In 1962, new hostilities became evident in Ban Me Thuot. Visiting missionaries were encouraged to leave, but the existing staff -- including Vietti, Dan Gerber, and Archie and Betty Mitchell -- were not believed to be in danger. But at 7:45 p.m. on May 30, 12 armed men arrived, tied up Archie Mitchell and Dan Gerber, and ordered Vietti out of her house. They took the three with them. Although U.S. and South Vietnamese military authorities spotted the three prisoners the next day, a rescue attempt was deemed inadvisable.

It is not conclusively known what became of Vietti, Mitchell and Gerber as POWs, where or when or how they may have died. In the 38 years since their capture, rumors that they remain alive have been reported.

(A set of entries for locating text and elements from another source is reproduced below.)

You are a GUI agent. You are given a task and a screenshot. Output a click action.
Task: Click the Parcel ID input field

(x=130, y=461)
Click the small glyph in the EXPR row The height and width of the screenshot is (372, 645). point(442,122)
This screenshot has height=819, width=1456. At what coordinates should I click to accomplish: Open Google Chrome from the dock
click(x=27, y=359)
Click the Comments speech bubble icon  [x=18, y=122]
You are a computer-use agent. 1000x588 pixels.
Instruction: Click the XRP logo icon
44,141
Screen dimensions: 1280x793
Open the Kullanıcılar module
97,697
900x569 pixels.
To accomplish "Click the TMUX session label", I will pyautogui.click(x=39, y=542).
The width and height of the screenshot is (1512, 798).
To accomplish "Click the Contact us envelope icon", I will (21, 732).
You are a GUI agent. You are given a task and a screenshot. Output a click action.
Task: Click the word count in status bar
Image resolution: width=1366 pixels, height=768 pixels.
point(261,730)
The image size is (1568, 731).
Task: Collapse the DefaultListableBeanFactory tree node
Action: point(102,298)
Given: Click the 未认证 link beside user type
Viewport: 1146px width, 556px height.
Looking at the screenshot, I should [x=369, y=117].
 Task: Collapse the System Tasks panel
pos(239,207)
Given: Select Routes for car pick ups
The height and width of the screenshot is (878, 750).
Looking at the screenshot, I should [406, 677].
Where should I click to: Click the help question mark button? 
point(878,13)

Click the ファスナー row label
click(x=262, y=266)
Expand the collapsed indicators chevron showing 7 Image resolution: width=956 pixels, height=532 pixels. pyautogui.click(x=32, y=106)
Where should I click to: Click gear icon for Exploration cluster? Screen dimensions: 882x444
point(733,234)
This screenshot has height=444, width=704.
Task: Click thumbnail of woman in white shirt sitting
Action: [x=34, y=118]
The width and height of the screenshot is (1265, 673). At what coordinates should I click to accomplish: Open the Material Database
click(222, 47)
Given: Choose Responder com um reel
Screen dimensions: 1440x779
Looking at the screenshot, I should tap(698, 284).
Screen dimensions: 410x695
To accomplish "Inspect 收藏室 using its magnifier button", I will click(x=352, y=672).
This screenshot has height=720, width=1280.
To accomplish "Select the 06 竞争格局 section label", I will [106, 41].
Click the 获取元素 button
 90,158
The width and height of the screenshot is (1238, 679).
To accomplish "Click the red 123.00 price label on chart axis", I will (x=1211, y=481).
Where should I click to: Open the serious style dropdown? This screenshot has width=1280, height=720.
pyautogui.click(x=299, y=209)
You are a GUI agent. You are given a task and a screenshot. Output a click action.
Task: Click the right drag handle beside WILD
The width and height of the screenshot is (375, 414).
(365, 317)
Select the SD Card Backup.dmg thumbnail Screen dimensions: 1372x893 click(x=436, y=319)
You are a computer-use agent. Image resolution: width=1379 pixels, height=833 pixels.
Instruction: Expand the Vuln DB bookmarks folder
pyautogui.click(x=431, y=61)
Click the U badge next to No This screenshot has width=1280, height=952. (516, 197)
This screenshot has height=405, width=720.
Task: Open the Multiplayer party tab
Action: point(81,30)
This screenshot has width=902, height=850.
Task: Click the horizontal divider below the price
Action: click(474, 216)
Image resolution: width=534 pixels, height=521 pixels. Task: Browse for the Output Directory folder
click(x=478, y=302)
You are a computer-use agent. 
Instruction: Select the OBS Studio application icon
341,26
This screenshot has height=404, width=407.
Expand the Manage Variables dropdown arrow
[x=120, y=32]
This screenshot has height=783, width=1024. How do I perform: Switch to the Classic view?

Stories from jungle tribesmen who claimed they spotted a white woman with two white men have never been substantiated. But since 1994, the official position of the U.S. government has been that no Americans who were captured by the Vietnamese or who went missing in action during the war remain alive.

The Vietti family requests that no one contact them concerning Ardel, the only American woman POW from the Vietnam era whose fate remains unknown.